First Nations’ Railway Protests in Canada
Posted on 22-02-2020
This is not something Justin Trudeau can solve in one or two weeks. This problem goes back to 150-200 years and there is no magic wand to fix this. Even a “fix” is not clear what it would be. First nations are divided themselves. Some of them have accepted the offer by oil and gas companies to get a cut from the future revenues (from pipelines or not does not matter). Other first nation people are opposing the pipelines from principle. They want to preserve their pristineness, nature. Some of them or most of them argue that they were neglected over the past 150 years by successive governments. There is some truth to it.
When the settlers first occupied the land, they brought themselves technology. Slowly and surely and violently they occupied the living space of first nation people drastically altering their way of life. First nation peoples did not have technology to transform nature into goods and services. Nobody showed them how make a wheel. They did not participate in the creation of wealth. Sure, they were free to leave the reservations or their lands and join others to work in factories, stores, offices to create goods and services. To generate income. Those who remained on their land had no means to generate income and develop. They were dependent on the handouts of governments. Without the ability to generate income you can develop only so much from handouts. There is always a pressure to ask for more handouts to have potable water, drainage, houses, schools, grocery stores, etc. The governments often can not keep up with this demand and they fall behind. The handout has to be taken away from those who produce goods and services and distributed to the first nation peoples who want to preserve their way of life.

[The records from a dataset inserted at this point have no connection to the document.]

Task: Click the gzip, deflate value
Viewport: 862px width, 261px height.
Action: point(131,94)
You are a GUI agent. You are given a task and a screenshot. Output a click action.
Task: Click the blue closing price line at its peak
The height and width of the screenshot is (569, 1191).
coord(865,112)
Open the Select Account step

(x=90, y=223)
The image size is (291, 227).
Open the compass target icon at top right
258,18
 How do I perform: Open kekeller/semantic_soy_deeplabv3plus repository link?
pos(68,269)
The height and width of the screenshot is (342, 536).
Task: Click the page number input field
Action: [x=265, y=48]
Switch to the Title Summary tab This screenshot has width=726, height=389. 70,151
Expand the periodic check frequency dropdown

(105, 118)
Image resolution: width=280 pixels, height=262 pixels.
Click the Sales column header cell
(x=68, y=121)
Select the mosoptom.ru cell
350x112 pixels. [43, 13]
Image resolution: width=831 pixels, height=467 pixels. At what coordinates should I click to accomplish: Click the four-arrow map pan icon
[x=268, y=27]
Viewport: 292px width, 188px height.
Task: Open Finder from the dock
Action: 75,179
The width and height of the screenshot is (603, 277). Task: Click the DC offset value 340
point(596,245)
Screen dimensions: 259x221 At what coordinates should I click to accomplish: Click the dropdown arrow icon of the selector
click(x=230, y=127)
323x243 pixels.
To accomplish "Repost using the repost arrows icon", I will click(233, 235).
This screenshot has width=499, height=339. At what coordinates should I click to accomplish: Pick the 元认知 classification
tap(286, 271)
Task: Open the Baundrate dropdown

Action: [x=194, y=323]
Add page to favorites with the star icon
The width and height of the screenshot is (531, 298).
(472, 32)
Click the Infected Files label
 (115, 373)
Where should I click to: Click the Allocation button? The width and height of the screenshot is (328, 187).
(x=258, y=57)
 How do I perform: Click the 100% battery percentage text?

Can you have both? Preserve way of life and culture and participate in the creation of goods and services? This is the question. To some degree yes, to some degree no. Many immigrants preserve their culture after coming to Canada. Not much their way of life, but their culture.
I am nobody to tell first nations which way to pursue. Keep asking for a growing pie of handouts or to join into the creation of wealth. If they choose the latter then they can ask for productive investment (factories, found businesses in the form of worker coops, etc.) on their land from the government. But they need to exert labour to create wealth. If not, nothing will change. The tug of war between this and that will continue to be an issue for first nations and the rest of Canadians. You need a government to be partner in this. Our current government is unwilling or unable to allocate resources to do productive investment for anyone, let alone fist nations.